**Exercise objective:** Reprint the entries without altering anything.

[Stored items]
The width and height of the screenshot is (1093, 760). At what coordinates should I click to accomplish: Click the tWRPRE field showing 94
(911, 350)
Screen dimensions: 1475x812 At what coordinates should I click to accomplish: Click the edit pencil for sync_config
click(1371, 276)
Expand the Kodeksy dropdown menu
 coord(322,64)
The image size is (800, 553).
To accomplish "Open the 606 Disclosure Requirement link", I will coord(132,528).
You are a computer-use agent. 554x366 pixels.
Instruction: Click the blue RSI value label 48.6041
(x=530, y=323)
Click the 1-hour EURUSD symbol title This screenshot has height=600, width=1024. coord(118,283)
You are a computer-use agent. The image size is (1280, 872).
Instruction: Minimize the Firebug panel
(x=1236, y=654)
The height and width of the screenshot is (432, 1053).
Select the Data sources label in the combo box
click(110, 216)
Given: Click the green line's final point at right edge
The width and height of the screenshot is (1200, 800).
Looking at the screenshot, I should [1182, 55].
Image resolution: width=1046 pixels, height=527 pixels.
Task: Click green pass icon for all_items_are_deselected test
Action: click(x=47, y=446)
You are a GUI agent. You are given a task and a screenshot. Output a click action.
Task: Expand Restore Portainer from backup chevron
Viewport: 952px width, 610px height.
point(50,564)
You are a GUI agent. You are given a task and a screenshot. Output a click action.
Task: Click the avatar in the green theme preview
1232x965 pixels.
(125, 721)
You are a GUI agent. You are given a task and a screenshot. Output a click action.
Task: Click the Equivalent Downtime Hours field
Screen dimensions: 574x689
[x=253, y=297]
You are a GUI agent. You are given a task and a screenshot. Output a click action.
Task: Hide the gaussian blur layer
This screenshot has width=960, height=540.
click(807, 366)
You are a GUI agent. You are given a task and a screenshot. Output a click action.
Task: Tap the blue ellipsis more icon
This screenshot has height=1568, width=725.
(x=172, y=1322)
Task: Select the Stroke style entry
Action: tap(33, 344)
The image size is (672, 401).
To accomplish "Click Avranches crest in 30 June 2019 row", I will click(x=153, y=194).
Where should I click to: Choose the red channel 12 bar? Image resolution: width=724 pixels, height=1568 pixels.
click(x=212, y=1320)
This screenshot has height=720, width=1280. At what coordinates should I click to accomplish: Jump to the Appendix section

**Solution to this problem:**
The width and height of the screenshot is (1093, 760). At what coordinates should I click to accomplish: Click the tWRPRE field showing 94
(911, 350)
Screen dimensions: 1475x812 At what coordinates should I click to accomplish: Click the edit pencil for sync_config
click(1371, 276)
Expand the Kodeksy dropdown menu
 coord(322,64)
The image size is (800, 553).
To accomplish "Open the 606 Disclosure Requirement link", I will coord(132,528).
You are a computer-use agent. 554x366 pixels.
Instruction: Click the blue RSI value label 48.6041
(x=530, y=323)
Click the 1-hour EURUSD symbol title This screenshot has height=600, width=1024. coord(118,283)
You are a computer-use agent. The image size is (1280, 872).
Instruction: Minimize the Firebug panel
(x=1236, y=654)
The height and width of the screenshot is (432, 1053).
Select the Data sources label in the combo box
click(110, 216)
Given: Click the green line's final point at right edge
The width and height of the screenshot is (1200, 800).
Looking at the screenshot, I should [1182, 55].
Image resolution: width=1046 pixels, height=527 pixels.
Task: Click green pass icon for all_items_are_deselected test
Action: click(x=47, y=446)
You are a GUI agent. You are given a task and a screenshot. Output a click action.
Task: Expand Restore Portainer from backup chevron
Viewport: 952px width, 610px height.
point(50,564)
You are a GUI agent. You are given a task and a screenshot. Output a click action.
Task: Click the avatar in the green theme preview
1232x965 pixels.
(125, 721)
You are a GUI agent. You are given a task and a screenshot. Output a click action.
Task: Click the Equivalent Downtime Hours field
Screen dimensions: 574x689
[x=253, y=297]
You are a GUI agent. You are given a task and a screenshot. Output a click action.
Task: Hide the gaussian blur layer
This screenshot has width=960, height=540.
click(807, 366)
You are a GUI agent. You are given a task and a screenshot. Output a click action.
Task: Tap the blue ellipsis more icon
This screenshot has height=1568, width=725.
(x=172, y=1322)
Task: Select the Stroke style entry
Action: tap(33, 344)
The image size is (672, 401).
To accomplish "Click Avranches crest in 30 June 2019 row", I will click(x=153, y=194).
Where should I click to: Choose the red channel 12 bar? Image resolution: width=724 pixels, height=1568 pixels.
click(x=212, y=1320)
This screenshot has height=720, width=1280. At what coordinates should I click to accomplish: Jump to the Appendix section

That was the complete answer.